A few months back, Adobe stopped the development of Flash for Android devices starting from the Jelly Bean version. According to them, Flash had security issues and made devices more vulnerable to hackers. The Flash has now being replaced by something more stable and is what we all call HTML 5.
Many websites have moved on to HTML 5 but there are plenty of them still out there which continue to run on Flash. So if you miss Flash on your Jelly Bean device, today we will show you how to install it without using the Play Store and later use it on the browsers.
So let’s begin. Oh, but before that, we’ve already covered how to use Flash on iPhone. You might want to share that with an iPhone owner you know.
Activate Installation from Unknown Source
First of all we will have to activate third-party app installation on the Android device. Once you have activated this feature you will be able to install Android APK files from sources other than Play Store. To activate it, open your Android device settings and navigate to Security Settings. Here look for the option Unknown Source under Device Administration option and put a check on it to activate.

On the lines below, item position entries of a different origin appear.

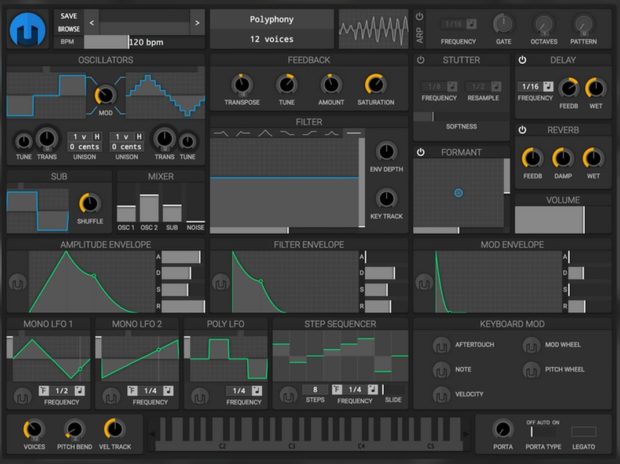Screen dimensions: 620x464
Task: Toggle the Delay power button
Action: tap(522, 60)
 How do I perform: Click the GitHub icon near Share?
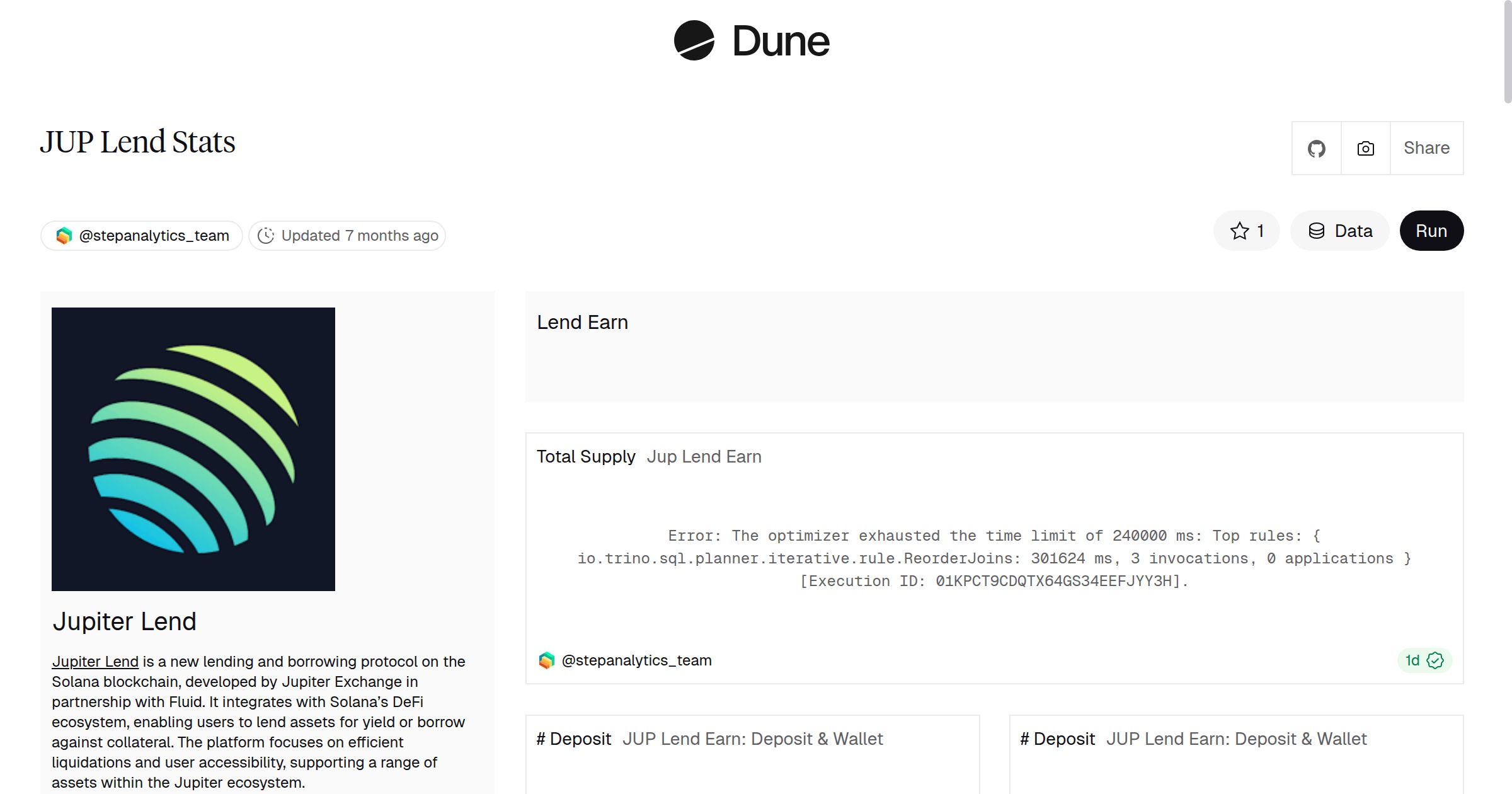[1317, 148]
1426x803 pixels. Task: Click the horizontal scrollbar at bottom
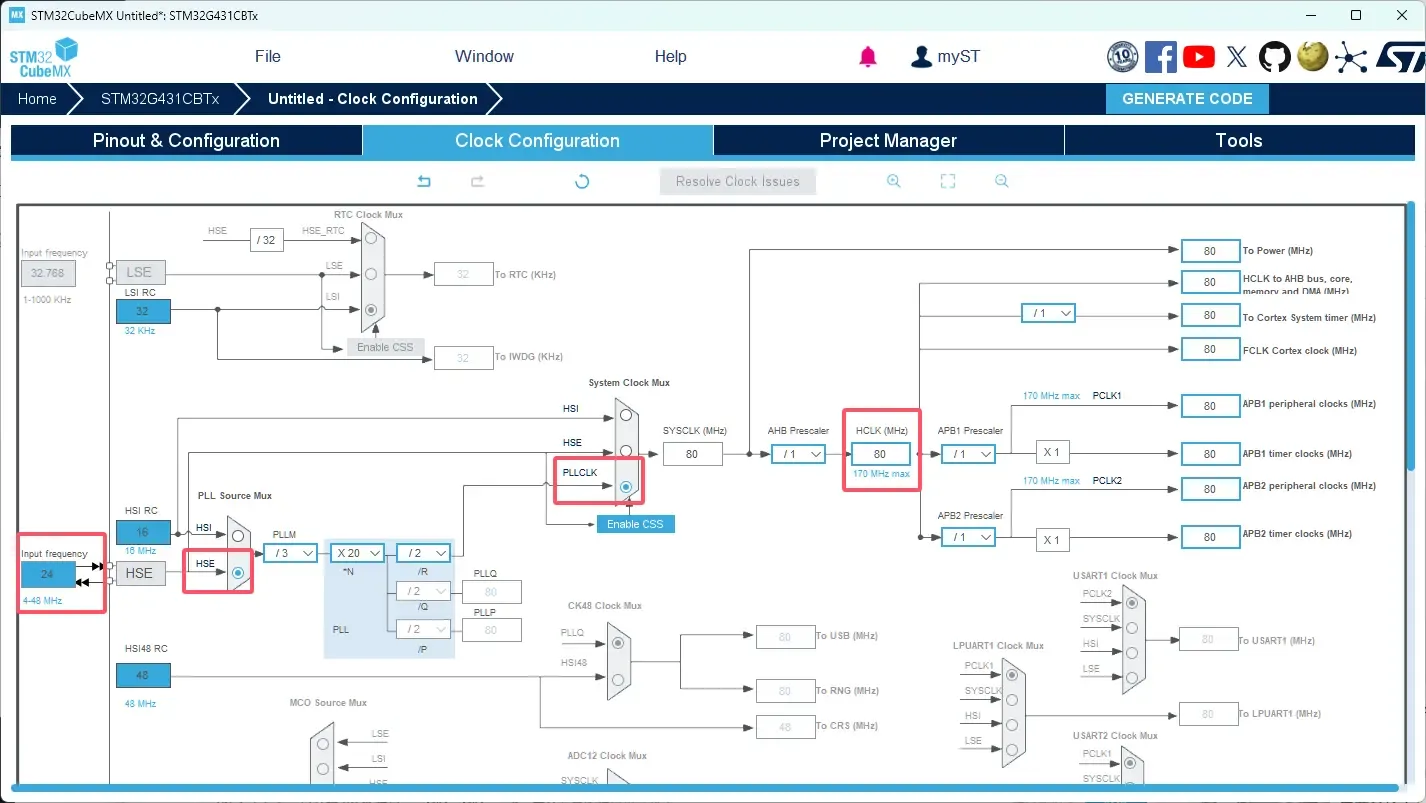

That’s all, you can now install Android applications on your device using APK files available locally. Please be careful when you install apps from third-party source. We take no responsibility of any malware creeping into your device due to irresponsible usage. You are warned!

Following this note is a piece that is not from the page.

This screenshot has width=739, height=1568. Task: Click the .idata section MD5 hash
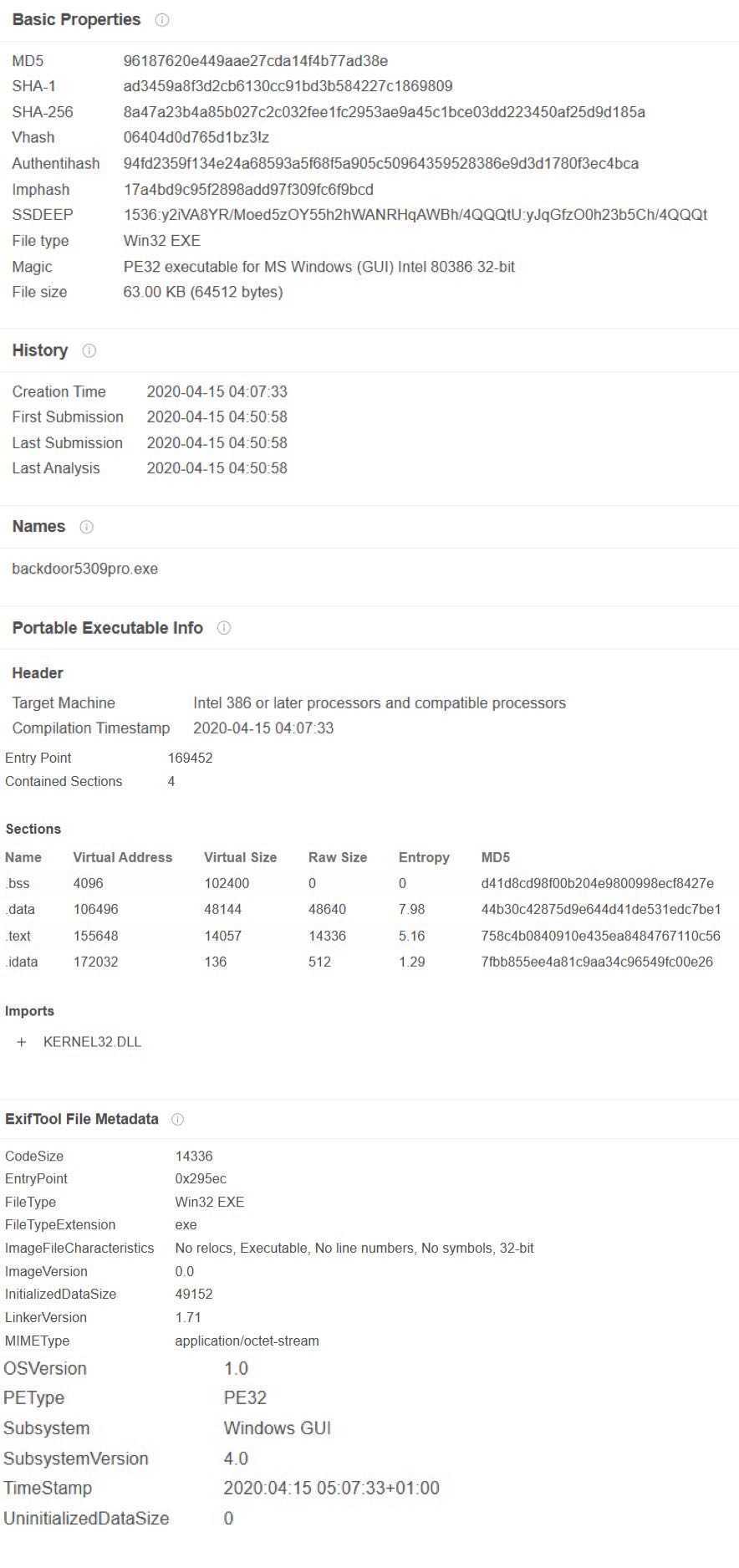click(598, 962)
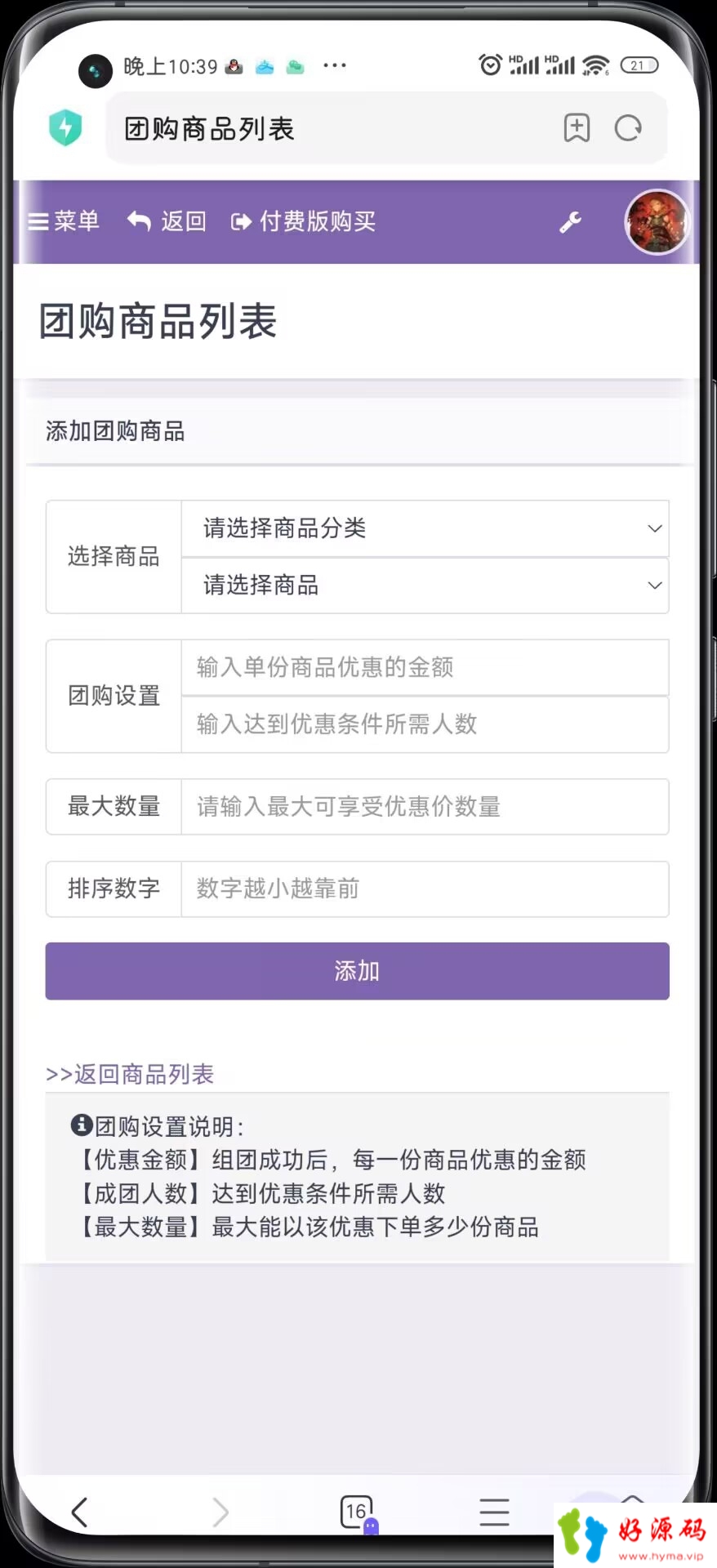
Task: Focus the 排序数字 input field
Action: click(425, 889)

Note: Please note that Flash is not officially supported for Jelly Bean devices and thus users might notice some issues while loading pages. These issues are not likely to happen and most of the users have reported smooth experience. But just so you know.
To install Flash on your Android, you will need access to a computer. Download the Flash APK file from this link on your computer and transfer the file to your device using a cable, Bluetooth or Wi-Fi connection. This modified APK file is provided by stempox, a recognized contributor on XDA and you can access the full discussion thread here.
Having done that, simply run the file on your Android and install the application. If you have activated installation from unknown source, the setup will proceed smoothly.
If you are a Chrome or stock Android browser user, I am afraid you will not be able to use Flash features in the mentioned browsers and will have to switch to Dolphin HD or Firefox. The former browsers have removed the native support and hence they can’t detect the installed Flash Player. Sometimes when you visit flash-enabled websites on Firefox and Dolphin browser, they will not be activated as soon as the page loads but will be shown as a gray patch. To activate the Flash control, you will have to tap the box and only after that Flash will load from the server.
This feature makes sure you don’t waste your bandwidth when you actually don’t need it.
So that was how you can install and use Adobe Flash on your Android devices running on Jelly Bean. Whether or not you miss Flash depends on the type of browsing you do, but this is a useful workaround nonetheless and you’d know what to do the day when you need Flash direly on your new Android.